CenterForOpenScience / osf.io

Facilitating Open Science
https://osf.io
Apache License 2.0
665 stars 327 forks source link

Concurrent access to a Google Drive folder via the API may result in only 502 Bad Gateway being returned #10661

Open yacchin1205 opened 1 month ago

yacchin1205 commented 1 month ago

Accessing a Google Drive folder via the API at the same time may cause it to only return a 502 Bad Gateway afterwards.

Reproduction steps:

  1. Create a project in osf.io.
  2. Attach Google Drive to the created project.
  3. Create a folder (in this case MultipleObjectTest) under Google Drive.
  4. Acquire a Personal Access Token from the user's Settings.
  5. Execute the following commands from the user's shell.
$ export OSF_TOKEN=(Personal Access Token obtained.)
$ export NODE_ID=(GUID of the created project)
# Sending requests to the API in three parallel jobs.
$ seq 5 | xargs -P 3 -I{} curl -H "Authorization: Bearer ${OSF_TOKEN}" https://api.osf.io/v2/nodes/${NODE_ID}/files/googledrive/MultipleObjectTest/

After a few runs, it only returns a 502 Bad Gateway.

$ seq 5 | xargs -P 3 -I{} curl -H "Authorization: Bearer ${OSF_TOKEN}" https://api.osf.io/v2/nodes/${NODE_ID}/files/googledrive/MultipleObjectTest/
<html>
<head><title>502 Bad Gateway</title></head>
<body>
<center><h1>502 Bad Gateway</h1></center>
<hr><center>nginx</center>
</body>
</html>
<html>
<head><title>502 Bad Gateway</title></head>
<body>
<center><h1>502 Bad Gateway</h1></center>
<hr><center>nginx</center>
</body>
</html>
...

From that point afterwards, a 502 Bad Gateway will be returned for a single request.

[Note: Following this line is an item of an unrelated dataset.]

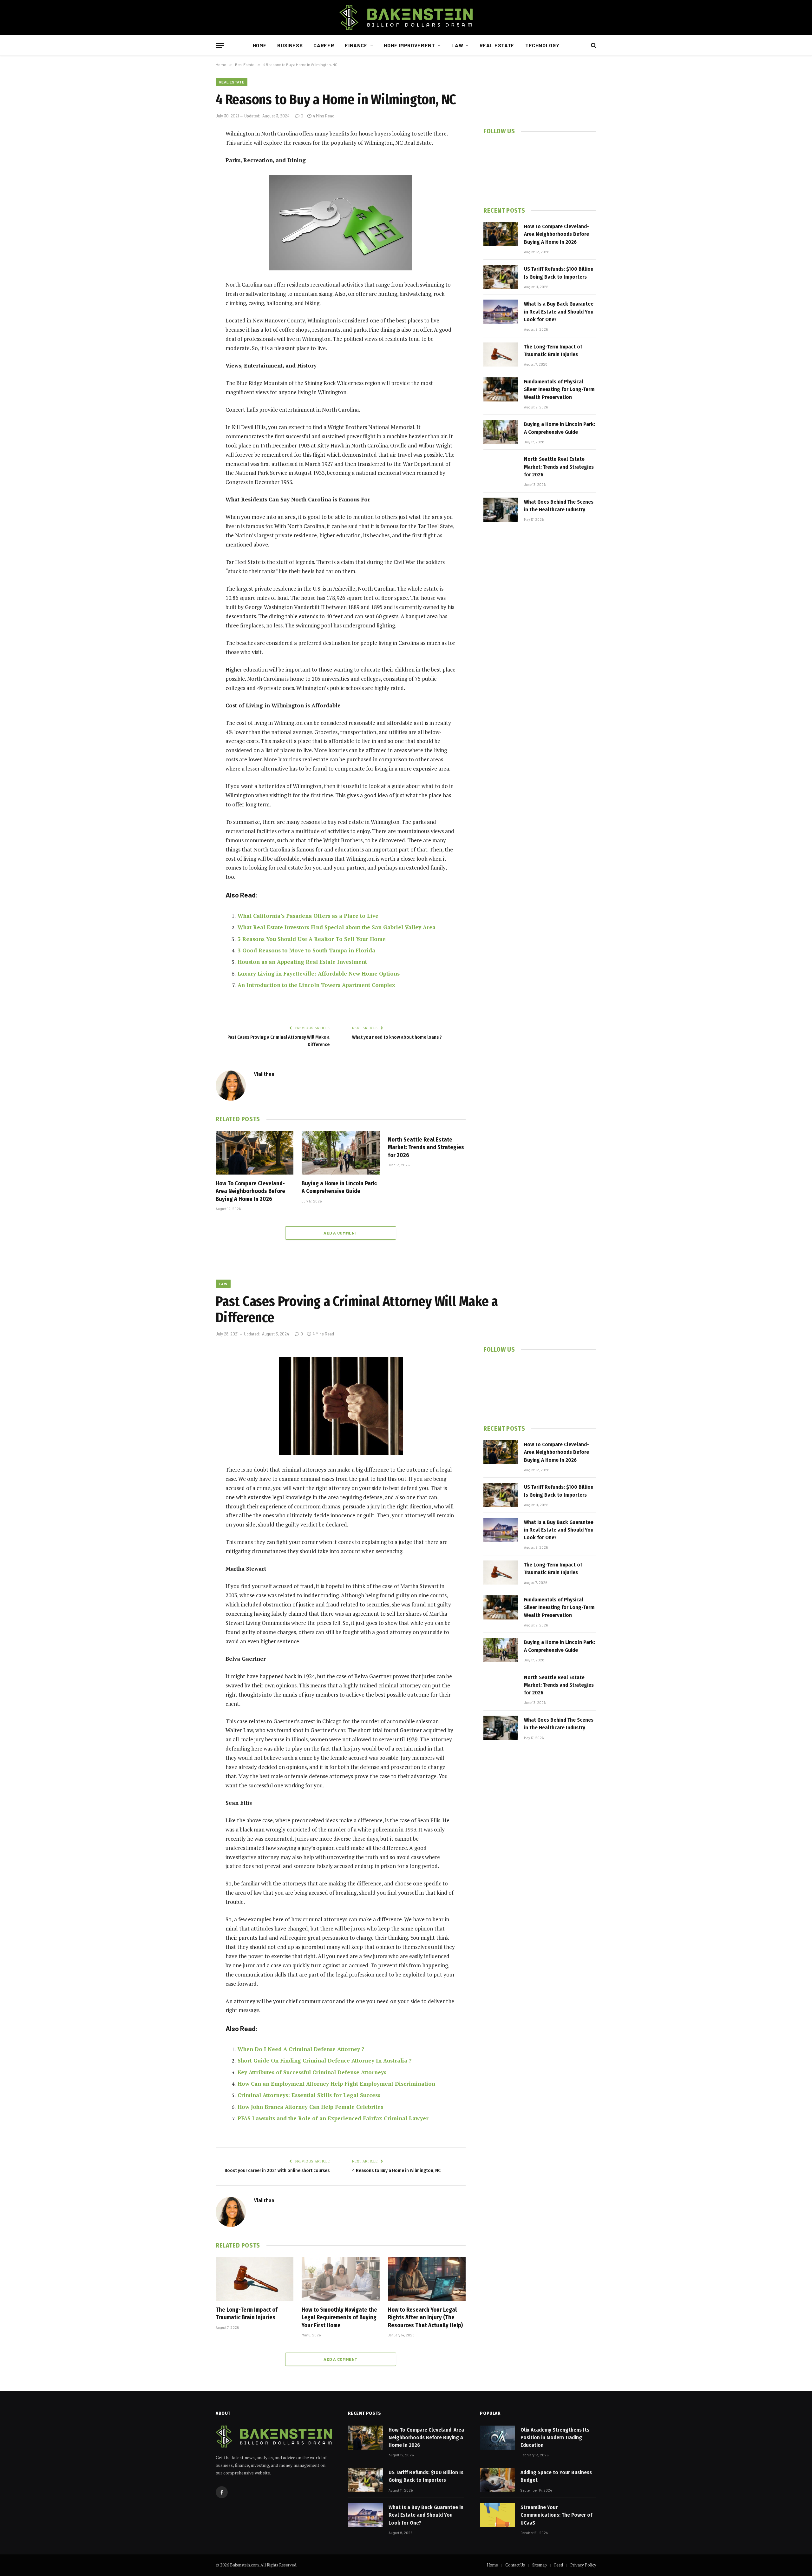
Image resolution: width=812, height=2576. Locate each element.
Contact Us (515, 2565)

When I tried the same test for a container launched by docker-compose as a development environment, the following logs were output.

...
  File "./api/nodes/views.py", line 1199, in get_default_queryset
    file_ids = [f.id for f in self.bulk_get_file_nodes_from_wb_resp(files_list)]
  File "./api/base/views.py", line 642, in bulk_get_file_nodes_from_wb_resp
    file_obj = base_class.objects.get(target_object_id=node.id, target_content_type=content_type, _path='/' + attrs['path'].lstrip('/'))
  File "/usr/lib/python3.6/site-packages/django/db/models/manager.py", line 85, in manager_method
    return getattr(self.get_queryset(), name)(*args, **kwargs)
  File "/usr/lib/python3.6/site-packages/django/db/models/query.py", line 384, in get
    (self.model._meta.object_name, num)
addons.googledrive.models.MultipleObjectsReturned: get() returned more than one GoogleDriveFile -- it returned 2!

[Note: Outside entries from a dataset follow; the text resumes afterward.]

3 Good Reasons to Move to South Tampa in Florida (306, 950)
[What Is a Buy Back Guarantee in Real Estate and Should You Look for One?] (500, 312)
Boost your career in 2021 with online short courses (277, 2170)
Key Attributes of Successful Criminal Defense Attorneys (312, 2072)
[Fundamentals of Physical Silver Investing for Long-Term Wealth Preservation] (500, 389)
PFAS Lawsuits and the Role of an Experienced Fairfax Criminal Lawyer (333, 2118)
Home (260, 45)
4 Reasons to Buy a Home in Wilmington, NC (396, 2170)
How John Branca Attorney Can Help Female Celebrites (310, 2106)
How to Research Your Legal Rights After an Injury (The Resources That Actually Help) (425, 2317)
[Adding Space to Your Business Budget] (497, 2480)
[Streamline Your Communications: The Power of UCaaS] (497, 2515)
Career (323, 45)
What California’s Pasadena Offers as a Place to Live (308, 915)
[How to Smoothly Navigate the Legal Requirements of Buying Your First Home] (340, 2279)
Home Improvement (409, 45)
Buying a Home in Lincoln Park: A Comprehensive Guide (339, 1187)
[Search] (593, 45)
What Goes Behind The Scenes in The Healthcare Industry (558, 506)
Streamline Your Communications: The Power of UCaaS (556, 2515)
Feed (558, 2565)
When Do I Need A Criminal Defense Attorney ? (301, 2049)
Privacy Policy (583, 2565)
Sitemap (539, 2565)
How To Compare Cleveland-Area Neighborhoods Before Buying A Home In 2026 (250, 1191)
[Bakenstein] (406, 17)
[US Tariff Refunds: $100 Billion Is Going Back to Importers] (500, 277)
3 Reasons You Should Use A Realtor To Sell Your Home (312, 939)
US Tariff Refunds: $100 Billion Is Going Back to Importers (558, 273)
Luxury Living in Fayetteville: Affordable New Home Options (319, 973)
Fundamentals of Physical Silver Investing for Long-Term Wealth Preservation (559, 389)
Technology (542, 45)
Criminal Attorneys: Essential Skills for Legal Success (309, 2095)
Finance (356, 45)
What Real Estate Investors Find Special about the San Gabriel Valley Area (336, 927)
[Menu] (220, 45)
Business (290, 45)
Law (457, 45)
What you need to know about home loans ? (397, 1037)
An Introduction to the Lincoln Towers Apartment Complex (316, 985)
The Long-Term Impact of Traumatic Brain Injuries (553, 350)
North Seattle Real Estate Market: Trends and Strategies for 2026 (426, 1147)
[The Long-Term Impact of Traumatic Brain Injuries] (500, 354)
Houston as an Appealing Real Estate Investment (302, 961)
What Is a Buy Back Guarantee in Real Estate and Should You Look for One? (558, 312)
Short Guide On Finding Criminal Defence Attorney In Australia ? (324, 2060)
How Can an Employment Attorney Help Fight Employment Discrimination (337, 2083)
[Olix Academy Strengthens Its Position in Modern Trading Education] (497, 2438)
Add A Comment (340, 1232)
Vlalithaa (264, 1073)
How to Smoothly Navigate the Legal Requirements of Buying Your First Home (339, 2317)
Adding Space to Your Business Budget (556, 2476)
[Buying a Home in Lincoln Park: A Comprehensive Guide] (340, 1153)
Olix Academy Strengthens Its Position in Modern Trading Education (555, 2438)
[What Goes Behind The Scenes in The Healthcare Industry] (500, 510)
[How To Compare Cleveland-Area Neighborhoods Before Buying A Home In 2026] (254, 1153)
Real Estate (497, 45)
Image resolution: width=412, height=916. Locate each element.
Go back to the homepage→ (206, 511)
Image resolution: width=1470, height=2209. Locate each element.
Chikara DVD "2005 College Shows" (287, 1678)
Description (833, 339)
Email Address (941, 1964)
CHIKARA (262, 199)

It appears that multiple BaseFileNodes have been created, which would normally be expected to be one for a path.

yacchin1205 commented 1 month ago

The BaseFileNode is supposed to be created by get_or_create, but this process may create several BaseFileNodes with the same parameters if they are accessed concurrently.

To avoid creating duplicate objects, it is necessary to add a UNIQUE constraint. In the past, there was a UNIQUE INDEX for BaseFileNode, but it is not found in the current code...

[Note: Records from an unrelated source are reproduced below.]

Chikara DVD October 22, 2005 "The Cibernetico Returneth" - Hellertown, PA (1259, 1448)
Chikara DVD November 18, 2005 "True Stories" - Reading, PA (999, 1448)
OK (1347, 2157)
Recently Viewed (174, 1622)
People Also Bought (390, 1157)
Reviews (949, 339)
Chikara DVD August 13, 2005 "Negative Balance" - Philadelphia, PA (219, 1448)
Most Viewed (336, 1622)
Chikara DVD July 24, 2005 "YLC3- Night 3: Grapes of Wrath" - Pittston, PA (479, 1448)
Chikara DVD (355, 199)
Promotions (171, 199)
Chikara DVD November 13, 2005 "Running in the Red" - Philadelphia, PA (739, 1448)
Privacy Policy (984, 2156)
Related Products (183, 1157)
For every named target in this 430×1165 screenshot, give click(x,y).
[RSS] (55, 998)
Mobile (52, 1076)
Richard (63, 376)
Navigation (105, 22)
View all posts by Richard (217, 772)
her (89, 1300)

I am also aware that some Storage Providers may have files that can have the same name... For example, Dataverse https://github.com/CenterForOpenScience/osf.io/pull/9959 Similarly, it should be considered that Google Drive can have different file nodes with the same name. https://github.com/CenterForOpenScience/osf.io/pull/8835 <= Is this Pull Request not reflected?

I will attempt to fix it... So, what should be the approach to attempting to fix it?